The Associated Press story out of Leavenworth was one most of us would just as soon hadn’t been necessary:
“Fort Leavenworth officials say they will cut 125 civilian jobs by October 2012 because of federal budget cuts.
“Officials said Monday the fort needs to reduce its workforce to 441 positions. Fort spokeswoman Rebecca Steed says only civilian employees under installation management will be effected.
“Garrison Commander Col. Wayne Green stressed that the fort plans to reduce positions, not people. He says he hopes to place every person currently working at the fort into another job before October 2012. The fort will offer voluntary early retirement or buyout incentives.
“Steed said the fort plans to offer vacated positions to current employees who might be affected by the reduction.
“The fort says it is trying to avoid cutting employment at the Fort Leavenworth prison.”
Doesn’t any of that seem familiar to anyone who was gainfully employed in Kansas back in the 1980s?
Sure it does.
Companies all over the state were forced to cut back because of changes in everything from the number of discount stores located in a community; to the massive changes to the oil field across the state; and on to the crisis in the savings and loan industry and in agriculture.

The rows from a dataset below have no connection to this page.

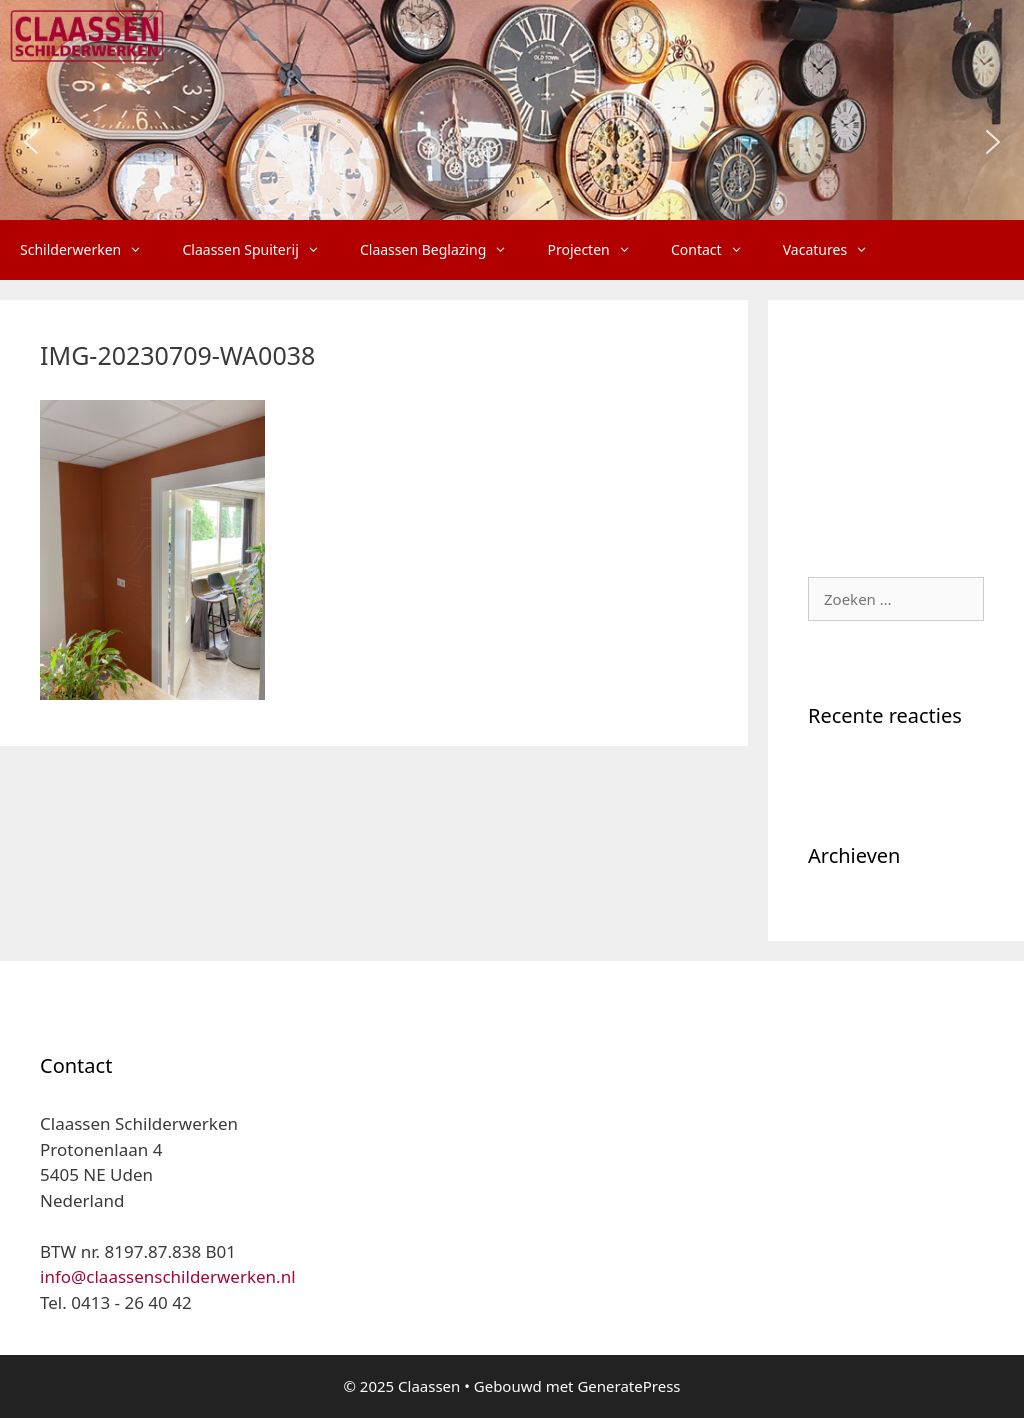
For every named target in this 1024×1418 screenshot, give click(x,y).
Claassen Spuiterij (260, 250)
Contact (717, 250)
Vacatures (836, 250)
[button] (31, 142)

It was a time when people across the state, in a wide variety of fields, were just happy if positions could be lost through attrition instead of firings; a time when you didn’t complain that you kept inheriting more duties, more stress and less pay increases, because at least you had a job.
Some of us were Pollyannaish enough to believe that conditions would return to what older employees had enjoyed in the ‘60s and ‘70s, but soon the hand-writing was on the wall. We weren’t going back. You soon needed at least two incomes and generally three or even four to support a family.
No one was wringing their hands.
No one went out on strike.
You just went to work if you were lucky enough to still have a job.
It hasn’t been pretty, but it’s been real, and the working class has borne the brunt of it.
Like it or not, the same is true at the public sector now.
It’s too bad that jobs will be lost in Fort Leavenworth.
Just like it’s been too bad for the rest of the economy over the past generation.